Warsaw, the capital of Poland is a “jumble” of architecture with lots of ugly communist concrete, restored Gothic and modern glass and steel. Like Berlin, the city has had a very tumultuous past. Warsaw has suffered the worst history could throw at it, including 90% of the city’s destruction during World War II. On Monday morning, we took a walking tour of the most popular part of Warsaw, Old Town. Old Town is “sort of” Warsaw’s historic center as it has been totally rebuilt after WW II. While quite charming with lots of restaurants and cafes, Old Town almost has a “Disneyesque” feel to it. Everything seems too perfect on all of the outside facades of the building. There even were simulated fragments of broken plaster with bricks showing through on some of the buildings!
When standing at Castle Square (the main square) in Old Town, you have a perfect view of the national stadium which was opened in 2012 for the World Cup qualifying matches. The roof of the stadium can be open or closed so that games can be played in all weather. During the qualifier game between Poland & England, it began to rain…then downpours! The field became so flooded that the game was postponed. The sponsors later explained that they “forgot” to close the roof. Now the stadium is referred to locally as Warsaw’s “Swimming Pool”!
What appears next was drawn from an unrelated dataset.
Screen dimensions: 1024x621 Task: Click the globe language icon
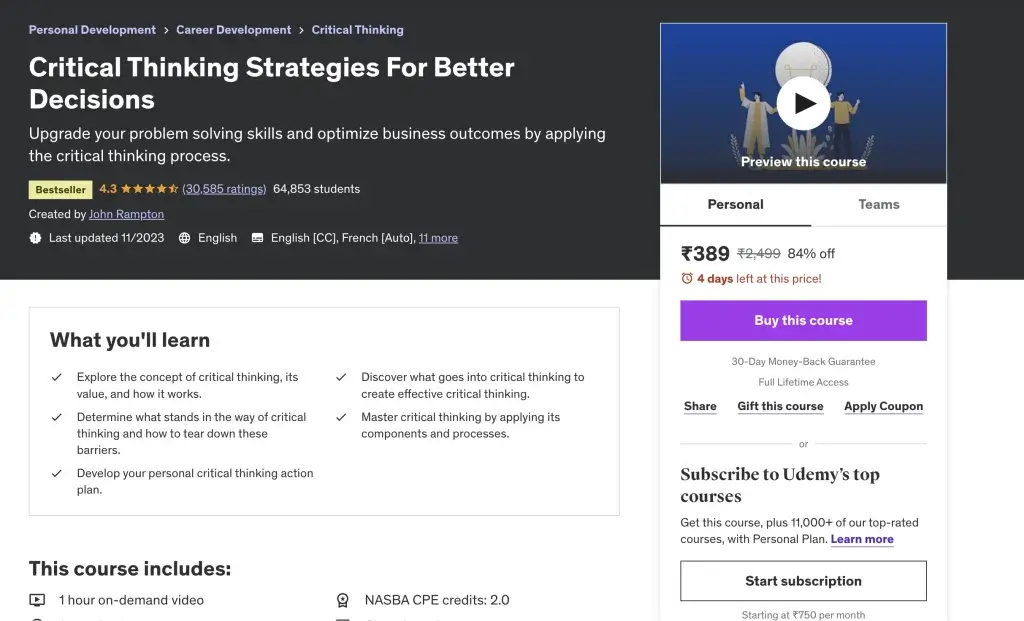(x=185, y=238)
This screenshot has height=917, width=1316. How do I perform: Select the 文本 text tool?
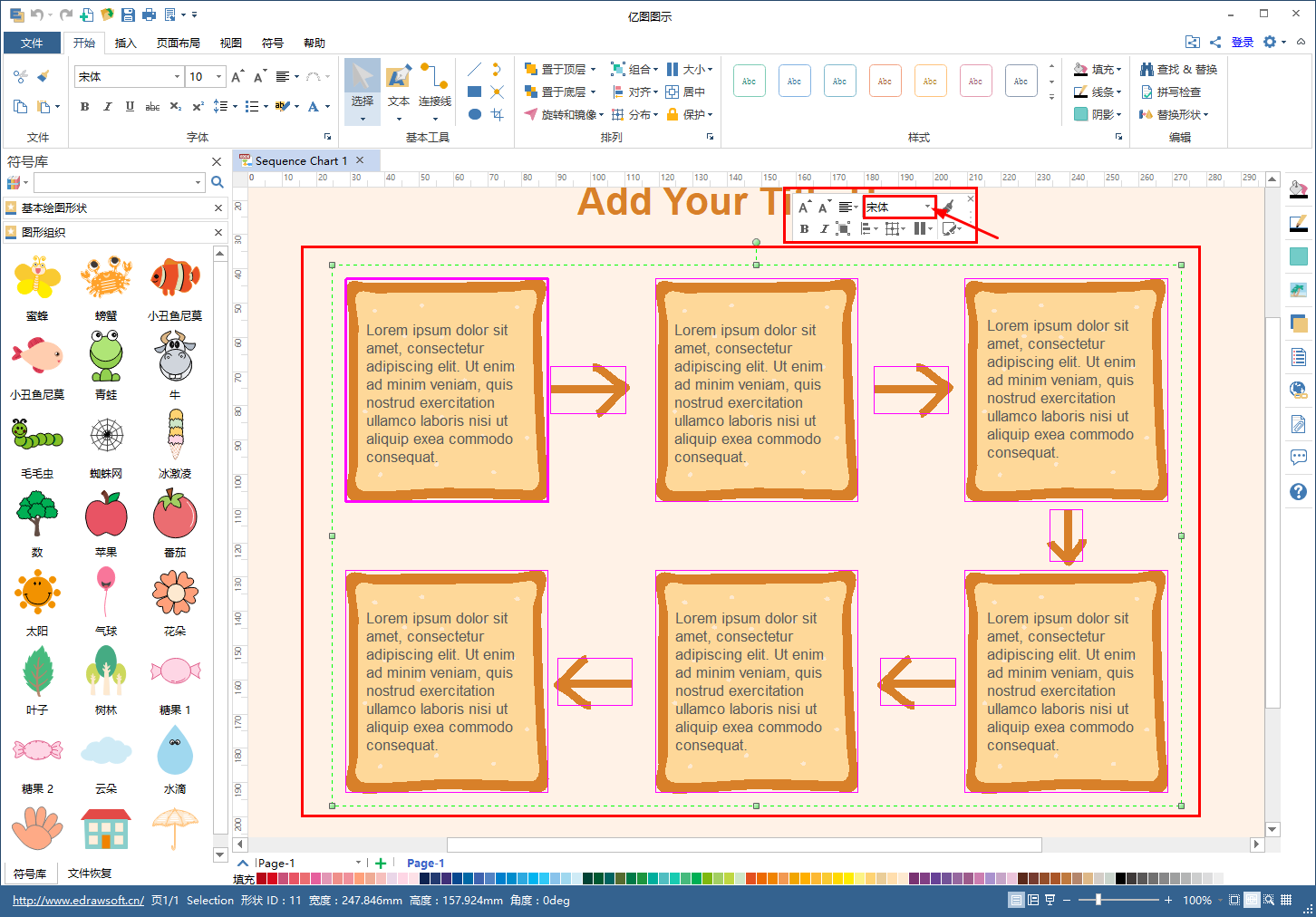[399, 88]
Frederic Chopin is without a doubt the most famous composer from Warsaw. The “Chopin Trail” in Warsaw consists of many places and memorial plaques. We found it interesting that 14 multimedia benches that play Chopin’s music are placed around the city in specific locations that were meaningful to the composer. By pressing a key on each of these black stone benches, you can hear Chopin’s music. An interesting fact about Chopin is that upon his death bed in Paris, he requested that his heart be buried in his native country – Poland. (He knew that his body would stay in Paris.) His heart was secretly smuggled by his sister back in a jar of liquor and buried in Warsaw.
In Castle Square sits the King’s Palace. It was obviously destroyed during WW II and the government set out to rebuild it. Warsaw, overall, was rebuilt in 7 years after the war. After 20+ years of arguing over the style of the palace, one architect finally came up with a solution: They used all of the styles that the palace had enjoyed over its long history. The result is that the large center courtyard has a different style from various periods on each of the 4 walls. It looks very odd.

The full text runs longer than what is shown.